During the last three and a half years, the patient has been very satisfied with her prosthesis and has experienced no severe misfits or other complications, such as deterioration, unpleasant odor, weakened retention, or discoloration. We planned to re-make the prosthesis every 3 to 5 years due to expected patient skin shade and tonicity changes.

Discussion

Total removal of the orbital contents was first described as orbital exenteration by Georg Barish in 1583 [3, 4] and is now a common surgical procedure that has several categories depending upon the patient’s malignancy status and the degree of partial excision of the eyelids [5]. Orbital and oculofacial prostheses have been considered the most ideal and viable alternative reconstruction method compared with local flap repositioning or microvascular free-flap coverage [6]. Retention of orbital prosthesis has been achieved using adhesives, attachment to eyeglasses frames or straps, and, more recently, use of dental implants [1, 2, 7]. Three or four implants anchored into the zygomatic or temporal bony orbital rim can be used for reliable outcomes and often allow the patient to avoid radiation or magnetic interferences.

In our current report, the patient underwent postoperative radiotherapy. Even though radiotherapy was originally considered a contraindication for installation of the intraosseous implant due to the risk of osteoradionecrosis (ORN), there are many recent evidence showing that the success rate of dental implant in irradiated bone is comparable to which of the implant in non-irradiated bone [8, 9]. After the evaluation of irradiated dose and the period after radiotherapy (14 months) and the consultant with patient regarding the risk of ORN, the implant installation plan was processed. Under the attentive follow-up, there was no clinical and radiography sign of ORN until the patient’s latest visit.

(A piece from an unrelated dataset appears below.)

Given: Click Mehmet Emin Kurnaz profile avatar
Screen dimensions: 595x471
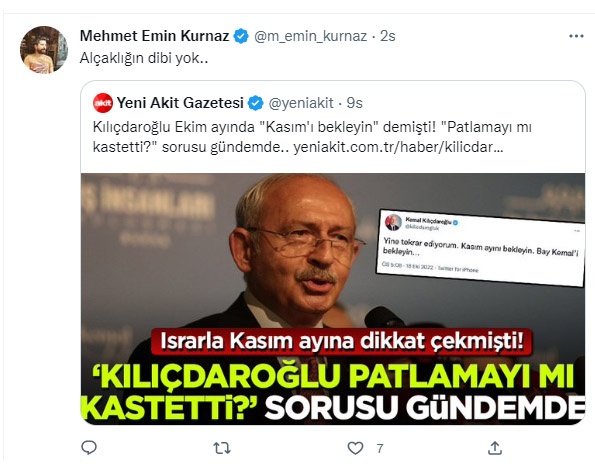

Several materials have been recommended for orbital prostheses, including acrylic resin, rubber, vinyl plastic, and silicone. Among these biomaterials, silicone is the most adaptable to natural skin colors and textures. We have already addressed one of the weakest points of silicone, which is its inability to be cemented with metal components, using plastic clay resin [1, 2]. Another disadvantage of silicone manipulation was integrated in these updated clinical results. The use of a 3D scanner and printer allowed us to design and edit the exact skin contours and morphologic designs using software, and these changes could be conveniently moved to the final 3D surface mold. In our case, by designing a major mold for easy and retrievable silicone pouring and solidification, we were able to produce several prototypes of silicone base prostheses with differences in silicone margin, eye, and eyebrow design, and color shade of the silicone. The use of reproducible major mold not only results in high accuracy surface morphology of the silicone base but also shortens the fitting stage. All the prototypes were tried on the patient during fitting, and the most suitable one was finalized for the final prosthesis. The combination of 3D scanning with digital reconstruction and an innovative fabrication protocol resulted in an accurate personalized facial prosthesis with accessible cost and short production period.

We developed a procedure for easy and logical fabrication of silicone orbital prostheses. Our suggested method includes dental implant installation on the orbital bony rim, re-entry with a healthy-adapted skin margin, 3D orbital scanning with symmetric volume, and size measurement based on the opposite side of the face, a reproducible major mold fabrication for the convenient pouring of the liquid silicone elastomer, silicone prosthesis setting with an artificial eyeball and plastic clay cementation with silicone surrounding the magnet, and easy adaptation and cleaning by the patient.

Conclusion

The silicone orbital prosthesis fabricated using the process detailed in this technical advances article can be easily and comfortably used and requires improved surgical skills and innovative 3D-scanning technology.